Limitar la libertad creativa y la cultura a que “no sean contrarias a la tradición chilena”. Darle estatus constitucional al rodeo. Modificar el Artículo Primero, amenazando el aborto en tres causales. Excarcelar a los mayores de 75 años, beneficiando a los torturadores y asesinos de Punta Peuco.

Quitar relevancia al estado social y democrático de derecho. Permitir que la ley concesione los hidrocarburos y los bienes de uso público, como playas y plazas. Eliminar cualquier mención a la crisis climática.

Prohibir impuestos al patrimonio y a la primera vivienda, volviendo aun más regresivo nuestro sistema tributario. Constitucionalizar la propiedad de las cotizaciones, bloqueando una reforma tributaria que incluya solidaridad.

Estas son solo algunas de las enmiendas impulsadas por el Partido Republicano en el proceso constituyente.

----

## [Detalles del ejercicio]
Contesta estas preguntas con la información del fragmento:
(a) ¿A partir de qué edad se propone excarcelar a los presos?
(b) ¿Qué ejemplos de bienes de uso público se mencionan?
(c) ¿Qué partido impulsa las enmiendas?

## [Datos disponibles]
----

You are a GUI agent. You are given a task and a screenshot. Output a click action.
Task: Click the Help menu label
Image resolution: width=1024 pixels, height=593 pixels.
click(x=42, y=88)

----

## [Respuesta completa]
(a) A partir de los 75 años; se propone excarcelar a los mayores de esa edad.
(b) Las playas y las plazas.
(c) El Partido Republicano.